同去的几个武卫也如同被锯了舌头,一问便嚎啕大哭。
这还得了?
惠风巡街回来,脸色发青,左一句奸佞误国,自此殿下不早朝,右一句挟殿下以令诸侯。
黑甲武士更是哗然,只是阊阖力阻下,再没人敢擅闯寝殿了。
单烽却大摇大摆地出来了,谢泓衣最常坐的那簇紫玉贝阙上,交代起了灯影法会前的种种事宜。

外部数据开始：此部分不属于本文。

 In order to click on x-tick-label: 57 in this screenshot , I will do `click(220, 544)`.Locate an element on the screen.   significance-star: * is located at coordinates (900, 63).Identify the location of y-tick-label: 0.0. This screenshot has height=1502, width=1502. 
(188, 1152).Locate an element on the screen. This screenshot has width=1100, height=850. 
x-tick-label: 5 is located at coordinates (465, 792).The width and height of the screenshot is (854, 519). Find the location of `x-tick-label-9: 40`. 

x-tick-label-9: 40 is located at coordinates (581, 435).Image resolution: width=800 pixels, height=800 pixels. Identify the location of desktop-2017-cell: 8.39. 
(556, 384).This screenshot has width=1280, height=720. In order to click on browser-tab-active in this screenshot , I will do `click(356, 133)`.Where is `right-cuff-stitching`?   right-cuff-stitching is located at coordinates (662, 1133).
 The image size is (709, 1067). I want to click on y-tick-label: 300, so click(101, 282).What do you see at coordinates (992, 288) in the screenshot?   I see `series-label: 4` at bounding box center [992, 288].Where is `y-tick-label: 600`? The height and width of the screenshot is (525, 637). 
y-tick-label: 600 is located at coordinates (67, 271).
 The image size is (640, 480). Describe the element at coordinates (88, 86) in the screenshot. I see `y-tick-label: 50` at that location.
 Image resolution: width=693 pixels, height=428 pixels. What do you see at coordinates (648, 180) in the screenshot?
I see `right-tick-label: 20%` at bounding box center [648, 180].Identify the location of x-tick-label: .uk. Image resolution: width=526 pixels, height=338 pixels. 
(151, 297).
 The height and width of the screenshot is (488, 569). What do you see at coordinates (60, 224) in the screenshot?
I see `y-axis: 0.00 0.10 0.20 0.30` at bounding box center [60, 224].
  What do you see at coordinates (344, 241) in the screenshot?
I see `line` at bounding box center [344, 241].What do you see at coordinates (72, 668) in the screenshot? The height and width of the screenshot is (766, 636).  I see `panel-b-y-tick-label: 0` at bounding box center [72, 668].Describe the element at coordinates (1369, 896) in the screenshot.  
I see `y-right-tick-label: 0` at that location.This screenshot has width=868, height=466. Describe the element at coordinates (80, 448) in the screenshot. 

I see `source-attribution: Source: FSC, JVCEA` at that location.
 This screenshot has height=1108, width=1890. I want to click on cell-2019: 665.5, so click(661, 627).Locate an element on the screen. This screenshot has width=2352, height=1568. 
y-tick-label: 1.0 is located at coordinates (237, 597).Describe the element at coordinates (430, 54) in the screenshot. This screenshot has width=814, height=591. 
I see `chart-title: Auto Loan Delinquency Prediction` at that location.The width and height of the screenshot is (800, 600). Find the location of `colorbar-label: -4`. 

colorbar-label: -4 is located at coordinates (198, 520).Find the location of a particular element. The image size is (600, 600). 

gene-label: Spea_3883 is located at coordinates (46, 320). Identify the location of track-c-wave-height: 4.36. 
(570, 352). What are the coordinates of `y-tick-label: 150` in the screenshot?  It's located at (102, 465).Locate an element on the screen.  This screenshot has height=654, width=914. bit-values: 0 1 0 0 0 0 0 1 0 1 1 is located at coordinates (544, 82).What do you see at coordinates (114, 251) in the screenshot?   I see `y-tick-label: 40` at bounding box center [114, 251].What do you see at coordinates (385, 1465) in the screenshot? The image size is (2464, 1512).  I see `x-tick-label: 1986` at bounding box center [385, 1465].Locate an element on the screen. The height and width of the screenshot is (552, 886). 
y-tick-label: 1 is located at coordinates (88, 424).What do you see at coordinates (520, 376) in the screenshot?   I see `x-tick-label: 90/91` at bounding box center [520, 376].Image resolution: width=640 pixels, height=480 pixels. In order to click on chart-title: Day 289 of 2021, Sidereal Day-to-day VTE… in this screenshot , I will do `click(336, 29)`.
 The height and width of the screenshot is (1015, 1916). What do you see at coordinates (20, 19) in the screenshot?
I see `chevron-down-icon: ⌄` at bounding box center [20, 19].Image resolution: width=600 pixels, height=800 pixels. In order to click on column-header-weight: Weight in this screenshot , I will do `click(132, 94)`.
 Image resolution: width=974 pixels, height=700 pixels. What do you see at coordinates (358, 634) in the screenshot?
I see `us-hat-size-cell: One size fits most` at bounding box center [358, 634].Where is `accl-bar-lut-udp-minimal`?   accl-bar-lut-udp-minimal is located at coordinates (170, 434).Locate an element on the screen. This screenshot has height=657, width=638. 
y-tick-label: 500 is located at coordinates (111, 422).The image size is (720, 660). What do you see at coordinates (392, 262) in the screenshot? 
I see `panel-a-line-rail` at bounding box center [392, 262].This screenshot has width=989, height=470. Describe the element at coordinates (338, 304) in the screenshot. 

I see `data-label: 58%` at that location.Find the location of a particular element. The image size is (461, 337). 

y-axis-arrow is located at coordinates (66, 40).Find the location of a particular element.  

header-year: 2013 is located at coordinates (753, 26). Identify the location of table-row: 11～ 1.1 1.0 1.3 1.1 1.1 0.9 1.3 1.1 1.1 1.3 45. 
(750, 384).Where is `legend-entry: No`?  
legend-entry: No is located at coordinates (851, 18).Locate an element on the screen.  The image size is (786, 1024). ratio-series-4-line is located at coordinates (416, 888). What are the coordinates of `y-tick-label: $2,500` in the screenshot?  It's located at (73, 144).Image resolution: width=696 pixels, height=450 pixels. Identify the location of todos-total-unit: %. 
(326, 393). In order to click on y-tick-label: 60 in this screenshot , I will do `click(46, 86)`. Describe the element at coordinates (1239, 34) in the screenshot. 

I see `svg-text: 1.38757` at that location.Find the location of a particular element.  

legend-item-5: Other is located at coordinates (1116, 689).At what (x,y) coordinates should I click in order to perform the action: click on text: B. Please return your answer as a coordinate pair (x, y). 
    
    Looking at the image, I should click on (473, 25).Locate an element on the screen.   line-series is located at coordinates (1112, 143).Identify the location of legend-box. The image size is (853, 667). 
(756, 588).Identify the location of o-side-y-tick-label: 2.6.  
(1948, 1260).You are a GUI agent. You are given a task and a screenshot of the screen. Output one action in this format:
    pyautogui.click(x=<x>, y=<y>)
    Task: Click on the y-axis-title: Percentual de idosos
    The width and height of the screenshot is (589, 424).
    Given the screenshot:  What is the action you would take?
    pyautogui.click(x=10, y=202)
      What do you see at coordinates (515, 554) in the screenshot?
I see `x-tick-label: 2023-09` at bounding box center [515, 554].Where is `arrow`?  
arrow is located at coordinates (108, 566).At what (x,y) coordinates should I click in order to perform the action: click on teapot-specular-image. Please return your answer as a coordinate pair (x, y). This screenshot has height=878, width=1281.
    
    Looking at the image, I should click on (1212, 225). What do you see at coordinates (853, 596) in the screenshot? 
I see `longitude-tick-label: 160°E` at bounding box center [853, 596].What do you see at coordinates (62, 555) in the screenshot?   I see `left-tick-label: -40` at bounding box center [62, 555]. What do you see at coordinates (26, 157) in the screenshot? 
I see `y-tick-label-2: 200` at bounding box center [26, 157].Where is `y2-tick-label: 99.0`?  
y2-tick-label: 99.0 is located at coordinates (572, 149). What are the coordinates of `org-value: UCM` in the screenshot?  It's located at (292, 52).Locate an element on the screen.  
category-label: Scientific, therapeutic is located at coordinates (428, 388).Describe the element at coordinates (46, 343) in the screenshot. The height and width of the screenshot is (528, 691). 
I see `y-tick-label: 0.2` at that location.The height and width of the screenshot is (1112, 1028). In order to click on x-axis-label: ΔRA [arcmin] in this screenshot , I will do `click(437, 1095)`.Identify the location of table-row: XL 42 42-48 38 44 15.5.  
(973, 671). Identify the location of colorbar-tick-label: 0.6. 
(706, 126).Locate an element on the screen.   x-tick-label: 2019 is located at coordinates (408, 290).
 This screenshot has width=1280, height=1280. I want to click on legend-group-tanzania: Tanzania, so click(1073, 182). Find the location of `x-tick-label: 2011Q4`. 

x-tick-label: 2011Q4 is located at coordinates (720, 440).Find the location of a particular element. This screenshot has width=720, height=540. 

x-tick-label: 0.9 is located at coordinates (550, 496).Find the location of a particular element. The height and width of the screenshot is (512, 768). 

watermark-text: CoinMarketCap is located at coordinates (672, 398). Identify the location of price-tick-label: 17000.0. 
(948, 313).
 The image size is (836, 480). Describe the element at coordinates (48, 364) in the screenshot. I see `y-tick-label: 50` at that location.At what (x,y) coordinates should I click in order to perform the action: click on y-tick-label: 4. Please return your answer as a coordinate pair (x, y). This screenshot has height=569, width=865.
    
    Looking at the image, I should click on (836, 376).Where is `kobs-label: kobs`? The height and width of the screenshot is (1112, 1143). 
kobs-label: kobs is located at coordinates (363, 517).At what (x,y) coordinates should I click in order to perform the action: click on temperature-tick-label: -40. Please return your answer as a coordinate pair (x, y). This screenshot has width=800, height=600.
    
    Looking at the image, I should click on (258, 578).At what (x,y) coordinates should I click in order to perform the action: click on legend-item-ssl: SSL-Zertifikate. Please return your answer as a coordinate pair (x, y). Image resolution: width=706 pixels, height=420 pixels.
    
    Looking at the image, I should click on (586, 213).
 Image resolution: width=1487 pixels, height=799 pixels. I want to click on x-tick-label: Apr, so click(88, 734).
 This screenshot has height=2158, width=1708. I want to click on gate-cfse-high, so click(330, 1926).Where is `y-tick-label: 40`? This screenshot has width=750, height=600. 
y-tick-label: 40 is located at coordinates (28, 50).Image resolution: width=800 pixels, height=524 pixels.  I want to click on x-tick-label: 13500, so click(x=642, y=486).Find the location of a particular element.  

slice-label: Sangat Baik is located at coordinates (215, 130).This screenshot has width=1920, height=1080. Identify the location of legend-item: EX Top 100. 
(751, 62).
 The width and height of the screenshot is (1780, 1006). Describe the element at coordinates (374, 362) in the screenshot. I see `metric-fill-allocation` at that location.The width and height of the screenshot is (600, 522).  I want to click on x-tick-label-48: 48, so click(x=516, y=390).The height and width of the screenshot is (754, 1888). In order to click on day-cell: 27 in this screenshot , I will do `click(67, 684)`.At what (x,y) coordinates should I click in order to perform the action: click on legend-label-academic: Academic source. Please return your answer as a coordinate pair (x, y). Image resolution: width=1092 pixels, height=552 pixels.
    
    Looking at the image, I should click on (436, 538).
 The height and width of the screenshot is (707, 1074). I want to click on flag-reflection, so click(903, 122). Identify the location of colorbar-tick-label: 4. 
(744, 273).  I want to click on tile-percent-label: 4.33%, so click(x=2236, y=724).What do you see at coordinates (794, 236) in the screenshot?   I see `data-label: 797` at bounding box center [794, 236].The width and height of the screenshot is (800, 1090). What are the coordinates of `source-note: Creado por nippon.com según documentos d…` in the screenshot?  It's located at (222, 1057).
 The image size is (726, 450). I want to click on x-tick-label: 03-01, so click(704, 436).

从灯笼的形制,灯车的数量,一直到典仪上所用的香花供果和经文,都安排得明明白白。
那可都是长留的旧事,他怎么会知道?一定是蓄谋已久。
这会儿功夫,阊阖袖管里已塞满了声讨反贼的檄文,衣袖一抖,数张传音符跌在地上,顿时听取杀声一片。
“清太子侧!诛杀奸佞!”
“殿下呢?殿下莫不是被他软禁起来了,其心可诛。”
“护卫长,我们已将外头团团围住,只等你摔杯为号。”
阊阖脸都木了,暗骂他们莽撞,拿靴底飞快碾灭了传音符。
单烽眉峰一挑,似笑非笑道:“找我的?”
阊阖见事情挑破了,也不瞒着,沉声道:“单兄弟,城主呢?”
单烽道:“他不愿露面,叫我来跑腿儿。”
阊阖道:“影游城中的事情,即便单兄弟已成了入……入幕之宾,也不应屡屡插手。”
单烽坦荡道:“幕僚嘛,就是这么用的。行了,我今日说的话,都有你们城主在背后,你怕什么?对了,让天衣坊剥些上好的明光丝,添上香香茸茸的兔毛,细细地织成兔窝,这般大小。”
他伸出一个巴掌,比照起来:“小枕头和褥子也不能缺,要不然,他睡不安生,会咬我头发。”
阊阖暗地里倒吸一口冷气。袖里的传音符发疯般乱跳,五个指头都按不住了。
“假公济私,连天衣坊都敢使唤了,他这是要在寝殿里养什么?”
“今日敢做小窝,明日便是襁褓,城主都被他软禁了,护卫长,你管不管呀?”
“摔杯,摔杯!”
阊阖被吵得头疼,心道你们不知道便也罢了,城主和单烽的关系……教他愁断了肠子,全不知从何开口。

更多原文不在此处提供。